Sentosa Golf Club membership prices have been quietly escalating since the pandemic’s onset in 2020, primarily propelled by mainland Chinese. “Many mainland Chinese also live near Sentosa,” the owner of Singolf Services, a broker of memberships, observed.

“These are the ultra-rich Chinese; for them, it could be a small sum,” commented Lip Ooi, an instructor at the public Marina Bay Golf Course.

Furthermore, the job market and immigration policies present additional complexities.

Recent labour figures indicate an unsettling trend: job creation primarily benefiting non-residents. The swelling population, now at 5.92 million, intensifies competition in various sectors, potentially to the detriment of local citizens.

This rapid demographic shift — including 23,082 new citizens and 34,493 new PR statuses in 2022 — and its impact on job opportunities for Singaporeans is a growing concern as Singapore continues its projection for a 6.9 million population in 2030.

In the second quarter of 2023, all the jobs created went to non-residents, while retrenchment has risen from 3,200 in the second quarter to 4,100 in the third.

The “Singapore Dream,” synonymous with the pursuit of material success, is undergoing a significant transformation.

However, this shift might not be a voluntary movement towards less materialistic values but rather a pragmatic adjustment to daunting new societal realities.

A recent report by Ipsos, a research and analytics firm, coinciding with World Mental Health Day 2023, highlights the troubling mental health status of Singaporeans, hinting at a profound impact of underlying economic and social strains.

The international survey, which encompassed responses from about 1,000 Singaporeans aged 21 to 74, found a disturbing prevalence of stress and its severe effects on daily living.

Most concerning was that one in four young adults under 35 had considered self-harm or suicide.

The report further underscores mental health as an escalating crisis, with 46% of respondents ranking it among Singapore’s most urgent health challenges, a concern that even eclipses cancer.
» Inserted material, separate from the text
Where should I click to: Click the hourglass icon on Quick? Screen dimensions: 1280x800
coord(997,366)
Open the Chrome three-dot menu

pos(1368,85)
In this context, the evolving definition of the “Singapore Dream” appears less like a conscious communal enlightenment and more like a reluctant concession.

Singaporeans are facing mental and financial burdens exacerbated by a growing wealth gap, prompting a reassessment of what is realistically achievable.

This reinterpretation differs markedly from the government’s more optimistic narrative. It’s not merely an aspirational shift but a coping strategy necessitated by circumstances that continually redefine the bounds of success.

The dream, for many, is pivoting towards a society that equitably rewards effort, offers clear opportunities, and fosters a sense of attainable success within a genuine meritocracy. It’s a longing for stability and fairness in a landscape that seems to be perpetually shifting.

As such, the government’s approach needs a dual focus: besides tackling material concerns like housing affordability, it’s vital to address the psychological toll and growing disillusionment among citizens.

The challenge lies in restoring confidence in a system that seems to drift further from the ideals it once promised.

The renewed “Singapore Dream” is, at its core, a quest for reassurance that these aspirations remain viable.